> [GIVEN REQUEST]
Count the lines below that contain the word "corner", and reply with only that number.

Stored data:
+ + + + +
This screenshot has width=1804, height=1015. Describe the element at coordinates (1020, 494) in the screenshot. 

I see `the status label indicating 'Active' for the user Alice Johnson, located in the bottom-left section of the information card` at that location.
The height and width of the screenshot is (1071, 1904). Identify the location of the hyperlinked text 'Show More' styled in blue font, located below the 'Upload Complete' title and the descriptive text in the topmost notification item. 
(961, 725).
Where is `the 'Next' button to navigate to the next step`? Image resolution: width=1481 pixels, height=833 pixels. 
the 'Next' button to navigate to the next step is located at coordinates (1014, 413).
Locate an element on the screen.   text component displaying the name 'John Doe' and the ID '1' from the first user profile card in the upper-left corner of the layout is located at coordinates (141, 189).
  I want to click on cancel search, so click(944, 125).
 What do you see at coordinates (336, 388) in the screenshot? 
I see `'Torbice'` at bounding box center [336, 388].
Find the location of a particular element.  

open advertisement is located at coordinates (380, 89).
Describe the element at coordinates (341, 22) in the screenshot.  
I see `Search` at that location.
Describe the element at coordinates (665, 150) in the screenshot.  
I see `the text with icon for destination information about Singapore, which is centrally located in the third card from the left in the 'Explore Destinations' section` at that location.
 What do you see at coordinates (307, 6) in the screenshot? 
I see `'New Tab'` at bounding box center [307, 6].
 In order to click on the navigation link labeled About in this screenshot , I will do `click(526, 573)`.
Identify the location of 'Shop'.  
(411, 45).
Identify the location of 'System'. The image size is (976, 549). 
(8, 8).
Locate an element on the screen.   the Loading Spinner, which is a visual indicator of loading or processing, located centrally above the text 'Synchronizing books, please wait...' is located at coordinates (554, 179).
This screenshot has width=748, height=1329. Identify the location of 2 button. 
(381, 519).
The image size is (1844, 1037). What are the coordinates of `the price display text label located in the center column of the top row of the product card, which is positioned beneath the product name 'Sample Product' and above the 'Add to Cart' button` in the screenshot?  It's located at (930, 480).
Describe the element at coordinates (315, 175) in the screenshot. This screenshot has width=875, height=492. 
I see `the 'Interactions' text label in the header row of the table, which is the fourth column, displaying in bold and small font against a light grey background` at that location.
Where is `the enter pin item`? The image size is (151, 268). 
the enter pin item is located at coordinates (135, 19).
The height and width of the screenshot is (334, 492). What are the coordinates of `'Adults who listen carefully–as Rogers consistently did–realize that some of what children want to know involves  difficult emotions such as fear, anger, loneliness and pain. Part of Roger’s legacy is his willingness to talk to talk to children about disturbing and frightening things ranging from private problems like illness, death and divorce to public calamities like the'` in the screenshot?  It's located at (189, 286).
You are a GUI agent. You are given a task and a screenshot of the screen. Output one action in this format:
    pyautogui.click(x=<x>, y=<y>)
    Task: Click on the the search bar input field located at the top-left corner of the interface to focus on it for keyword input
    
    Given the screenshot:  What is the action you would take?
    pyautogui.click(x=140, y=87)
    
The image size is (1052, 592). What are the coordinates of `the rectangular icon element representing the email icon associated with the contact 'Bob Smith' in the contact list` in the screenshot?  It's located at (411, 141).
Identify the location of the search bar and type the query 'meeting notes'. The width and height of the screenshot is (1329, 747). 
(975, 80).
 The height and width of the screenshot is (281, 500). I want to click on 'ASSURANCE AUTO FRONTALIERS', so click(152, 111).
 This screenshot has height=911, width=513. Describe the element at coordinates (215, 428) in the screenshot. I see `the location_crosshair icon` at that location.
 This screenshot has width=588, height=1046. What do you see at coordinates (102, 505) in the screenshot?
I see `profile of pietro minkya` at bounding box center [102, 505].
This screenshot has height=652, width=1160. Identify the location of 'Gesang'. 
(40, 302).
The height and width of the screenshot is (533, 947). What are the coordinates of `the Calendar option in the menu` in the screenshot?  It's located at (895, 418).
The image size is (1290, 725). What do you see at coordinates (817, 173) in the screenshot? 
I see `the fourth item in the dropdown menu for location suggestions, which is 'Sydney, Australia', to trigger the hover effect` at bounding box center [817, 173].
+ + + + +
> [EXERCISE ANSWER]
2